*** Block opens ***

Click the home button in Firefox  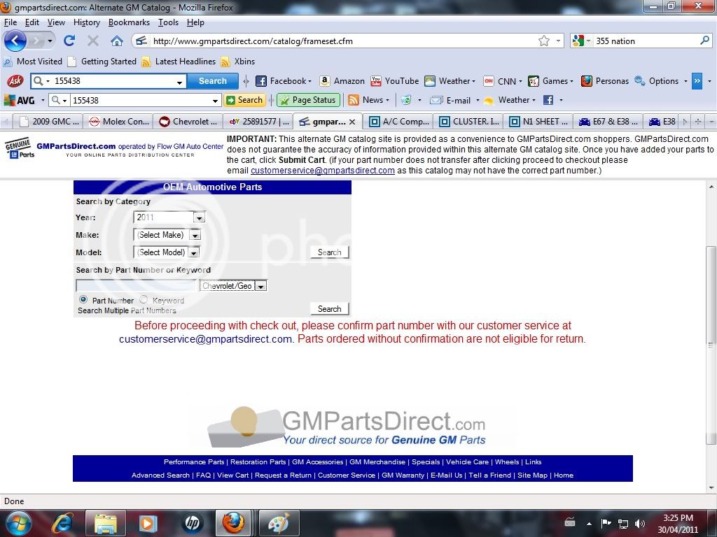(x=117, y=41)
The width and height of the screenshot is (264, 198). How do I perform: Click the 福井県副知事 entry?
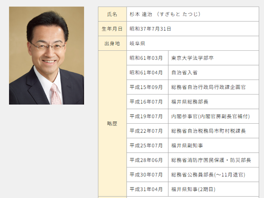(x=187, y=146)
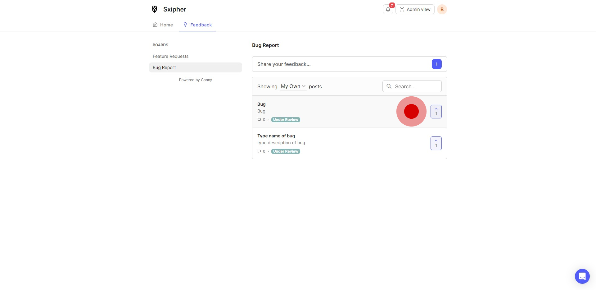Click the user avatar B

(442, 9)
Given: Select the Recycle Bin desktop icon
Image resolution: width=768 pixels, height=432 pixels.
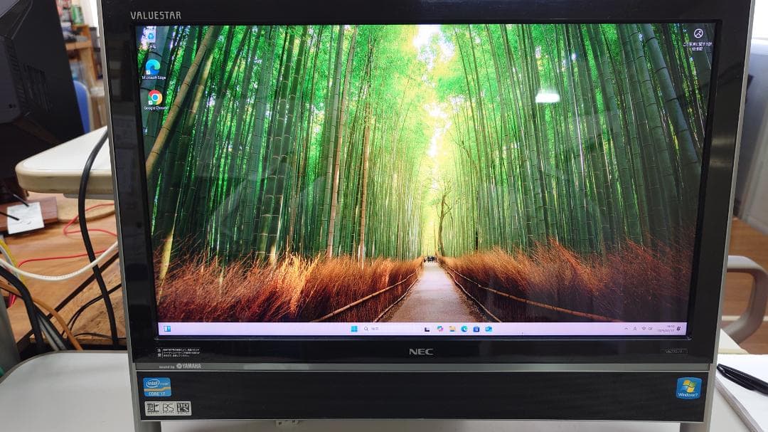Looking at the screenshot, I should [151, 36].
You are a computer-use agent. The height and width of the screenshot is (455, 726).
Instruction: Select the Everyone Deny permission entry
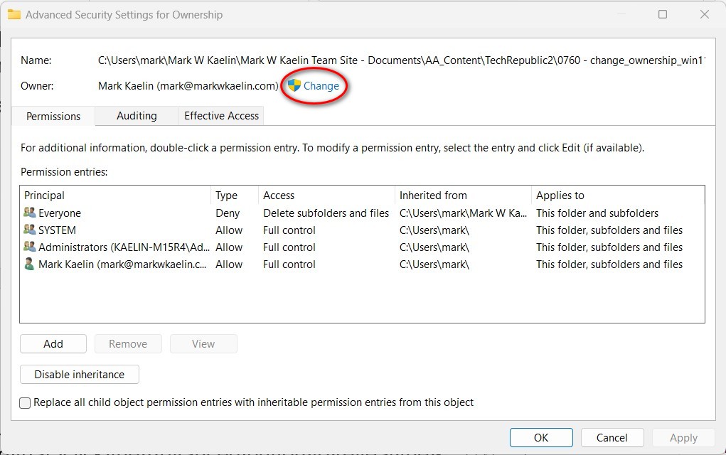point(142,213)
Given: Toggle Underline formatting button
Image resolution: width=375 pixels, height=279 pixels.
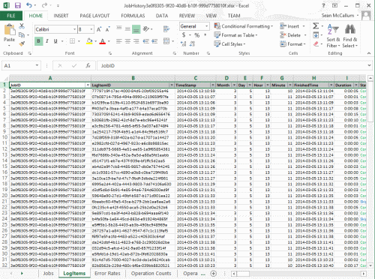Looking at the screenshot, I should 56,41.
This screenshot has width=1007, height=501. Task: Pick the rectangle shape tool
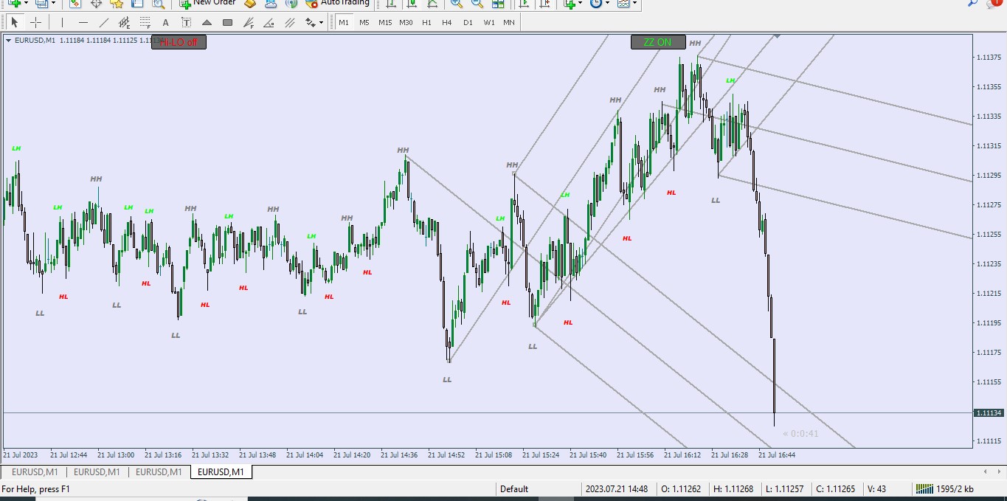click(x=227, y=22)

*** Block closes ***

* [Exercise]
Pictures aside, transcribe exactly the lines from the line containing "This screenshot has" through the final line of the material above.

* [Exercise solution]
This screenshot has width=1007, height=501. Task: Pick the rectangle shape tool
click(x=227, y=22)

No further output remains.